2233. The ramification of the trachea into two bronchi or branches is constantly progressing, and at length these tubes divide into a great number of vesicles, which together form the lungs. The lung, which was in the commencement a simple saccular inversion of the integument, has now become a self-substantial organ, to which the respiratory vessels have been subordinated. The lung also divides upon each side into five lobes.

b. VASCULAR ORGANS OF THE INTESTINE.

Liver.

2234. The self-substantial development of the vascular, and its separation from the general, system, is most perfectly attained in the Liver.

2235. In the liver, as being the vascular system, which combines with the intestinal canal, the venous system has become independent. The portal vein arises from the intestinal canal, collects into one trunk, and again ramifies in order to unite with the biliary ducts, which are only a ramified saccular eversion of the intestine. This conjunction is represented by the liver.

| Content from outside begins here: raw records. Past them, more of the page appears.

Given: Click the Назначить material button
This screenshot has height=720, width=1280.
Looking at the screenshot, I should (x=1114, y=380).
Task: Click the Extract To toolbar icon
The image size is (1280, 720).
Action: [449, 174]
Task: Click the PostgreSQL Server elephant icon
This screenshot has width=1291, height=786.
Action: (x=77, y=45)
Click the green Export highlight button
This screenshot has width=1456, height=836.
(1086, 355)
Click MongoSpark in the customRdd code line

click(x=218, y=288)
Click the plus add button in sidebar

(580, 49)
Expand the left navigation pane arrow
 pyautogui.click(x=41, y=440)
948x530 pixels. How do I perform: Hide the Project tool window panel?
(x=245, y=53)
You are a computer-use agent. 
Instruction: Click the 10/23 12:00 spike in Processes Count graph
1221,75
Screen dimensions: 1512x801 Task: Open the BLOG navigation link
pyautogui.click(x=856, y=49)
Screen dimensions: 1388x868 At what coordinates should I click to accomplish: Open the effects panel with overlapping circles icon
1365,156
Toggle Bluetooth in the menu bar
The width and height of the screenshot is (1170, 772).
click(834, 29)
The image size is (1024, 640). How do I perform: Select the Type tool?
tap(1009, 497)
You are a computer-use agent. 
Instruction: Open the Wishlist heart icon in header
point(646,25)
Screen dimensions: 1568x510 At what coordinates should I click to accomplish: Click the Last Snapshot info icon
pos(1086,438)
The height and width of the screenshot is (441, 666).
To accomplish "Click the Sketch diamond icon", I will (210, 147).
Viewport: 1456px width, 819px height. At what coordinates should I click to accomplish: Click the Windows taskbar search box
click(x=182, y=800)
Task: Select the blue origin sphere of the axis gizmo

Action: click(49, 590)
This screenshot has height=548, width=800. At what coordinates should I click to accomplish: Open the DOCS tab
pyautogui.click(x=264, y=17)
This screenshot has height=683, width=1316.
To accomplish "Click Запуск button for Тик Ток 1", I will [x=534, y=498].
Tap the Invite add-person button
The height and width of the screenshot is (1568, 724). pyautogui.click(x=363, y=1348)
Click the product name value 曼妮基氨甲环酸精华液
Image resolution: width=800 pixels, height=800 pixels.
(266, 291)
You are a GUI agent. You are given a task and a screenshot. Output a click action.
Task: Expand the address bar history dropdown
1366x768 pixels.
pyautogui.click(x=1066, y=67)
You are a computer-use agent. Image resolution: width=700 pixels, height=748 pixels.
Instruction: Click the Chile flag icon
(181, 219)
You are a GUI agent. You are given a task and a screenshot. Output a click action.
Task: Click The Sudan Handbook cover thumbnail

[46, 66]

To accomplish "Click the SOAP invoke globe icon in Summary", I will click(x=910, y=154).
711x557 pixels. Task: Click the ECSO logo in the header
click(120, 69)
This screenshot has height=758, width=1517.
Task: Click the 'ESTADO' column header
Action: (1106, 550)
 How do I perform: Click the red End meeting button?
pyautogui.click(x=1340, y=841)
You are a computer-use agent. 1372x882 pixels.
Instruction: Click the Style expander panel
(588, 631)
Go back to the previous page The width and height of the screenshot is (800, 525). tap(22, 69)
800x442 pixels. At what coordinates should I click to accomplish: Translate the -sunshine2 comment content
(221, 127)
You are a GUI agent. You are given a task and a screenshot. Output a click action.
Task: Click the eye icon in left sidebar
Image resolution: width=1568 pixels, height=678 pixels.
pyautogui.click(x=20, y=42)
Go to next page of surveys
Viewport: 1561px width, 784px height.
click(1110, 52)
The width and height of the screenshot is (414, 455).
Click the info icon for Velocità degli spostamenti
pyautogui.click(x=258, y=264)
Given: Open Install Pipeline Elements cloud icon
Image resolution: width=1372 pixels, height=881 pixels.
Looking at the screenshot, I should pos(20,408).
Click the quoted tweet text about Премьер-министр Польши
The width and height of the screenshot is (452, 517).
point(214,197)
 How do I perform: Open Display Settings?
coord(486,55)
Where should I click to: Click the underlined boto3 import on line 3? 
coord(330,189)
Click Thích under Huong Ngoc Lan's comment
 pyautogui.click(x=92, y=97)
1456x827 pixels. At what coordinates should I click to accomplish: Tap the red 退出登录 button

2236. The liver as being a venous organ stands therefore in opposition to the lung, and produces, instead of oxydes, a basic body, or the bile. The liver, as being the venous system which has become free, is to be regarded as the highest development or blossom of the vascular system.

2237. It is for the vegetative body, what the brain is for the animal; and hence, therefore, the similarity of structure and the sympathy between both organs.

Spleen.

2238. As opposed to the liver, the arterial system also develops itself upon the intestine as a respiratory or branchial organ. These intestinal branchiæ are found in several of the lower organized animals, especially in the Holothuriæ and Aphroditæ.

2239. In the higher animals they are aggregated into a special organ, through which the gastric juice obtains oxygen; this is the spleen. The spleen is the branchia of the stomach; it has therefore no excretory duct and requires none.